Guaraciama is located at an elevation of 795 meters in the valley of the Rio Verde Grande, a tributary of the São Francisco River. It is southwest of the regional center Montes Claros. The distance to Bocaiúva is 18 km; the distance to Montes Claros is 44 km; and the distance to Belo Horizonte is 399 km. It is surrounded by the municipality of Bocaiúva on three sides. Neighboring municipalities are: Montes Claros (N); Bocaiúva(E) (W) (S).

The main economic activities are cattle raising, services, and agriculture. The GDP in 2005 was R$13 million, with 8 million from services, 1 million from industry, and 3 million from agriculture. There were 330 rural producers on 7,300 hectares of land. Only 08 farms had tractors. The main crops were mangoes, sugarcane, beans, and corn. There were 7,000 head of cattle (2006).

Guaraciama suffers from periodic drought and poor highway communications. Its social indicators rank it in the bottom tier of municipalities in the state.
- Municipal Human Development Index: 0.689 (2000)
- State ranking: 595 out of 853 municipalities as of 2000
- National ranking: 3,172 out of 5,138 municipalities as of 2000
- Literacy rate: 77%
- Life expectancy: 69 (average of males and females)
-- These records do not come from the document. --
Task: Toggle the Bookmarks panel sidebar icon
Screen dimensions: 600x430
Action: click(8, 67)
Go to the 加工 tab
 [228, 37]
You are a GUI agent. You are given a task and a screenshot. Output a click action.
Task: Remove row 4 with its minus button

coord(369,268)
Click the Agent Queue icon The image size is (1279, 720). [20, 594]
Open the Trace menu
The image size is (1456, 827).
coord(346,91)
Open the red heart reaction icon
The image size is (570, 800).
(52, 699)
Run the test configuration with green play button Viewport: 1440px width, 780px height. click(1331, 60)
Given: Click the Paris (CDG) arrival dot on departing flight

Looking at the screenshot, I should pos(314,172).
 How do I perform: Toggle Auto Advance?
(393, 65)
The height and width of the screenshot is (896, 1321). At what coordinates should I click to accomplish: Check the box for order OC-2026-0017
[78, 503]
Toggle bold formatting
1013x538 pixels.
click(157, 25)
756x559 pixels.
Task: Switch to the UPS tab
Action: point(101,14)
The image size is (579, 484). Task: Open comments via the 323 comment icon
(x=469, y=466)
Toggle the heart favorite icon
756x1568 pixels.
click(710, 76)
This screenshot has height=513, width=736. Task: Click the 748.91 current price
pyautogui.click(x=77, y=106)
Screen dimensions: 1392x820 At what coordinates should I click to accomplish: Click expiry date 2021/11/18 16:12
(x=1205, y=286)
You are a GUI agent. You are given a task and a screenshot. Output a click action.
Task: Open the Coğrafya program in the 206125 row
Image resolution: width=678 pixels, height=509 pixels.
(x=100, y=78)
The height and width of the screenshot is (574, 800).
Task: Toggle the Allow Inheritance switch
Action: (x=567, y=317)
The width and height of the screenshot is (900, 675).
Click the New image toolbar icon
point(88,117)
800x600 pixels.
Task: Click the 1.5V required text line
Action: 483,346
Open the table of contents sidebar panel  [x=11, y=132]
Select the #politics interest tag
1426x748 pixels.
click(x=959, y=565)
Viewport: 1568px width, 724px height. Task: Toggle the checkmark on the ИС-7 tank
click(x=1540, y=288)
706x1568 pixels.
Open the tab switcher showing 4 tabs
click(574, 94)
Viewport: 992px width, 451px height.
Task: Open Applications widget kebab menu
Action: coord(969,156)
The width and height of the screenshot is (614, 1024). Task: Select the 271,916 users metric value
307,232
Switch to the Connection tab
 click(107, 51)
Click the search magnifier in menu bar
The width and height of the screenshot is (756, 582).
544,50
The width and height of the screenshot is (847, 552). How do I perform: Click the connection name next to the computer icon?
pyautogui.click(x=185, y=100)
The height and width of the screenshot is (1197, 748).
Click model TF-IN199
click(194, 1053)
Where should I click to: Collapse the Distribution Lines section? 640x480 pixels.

The highest ranking municipality in Minas Gerais in 2000 was Poços de Caldas with 0.841, while the lowest was Setubinha with 0.568. Nationally the highest was São Caetano do Sul in São Paulo with 0.919, while the lowest was Setubinha. In more recent statistics (considering 5,507 municipalities) Manari in the state of Pernambuco has the lowest rating in the country—0,467—putting it in last place.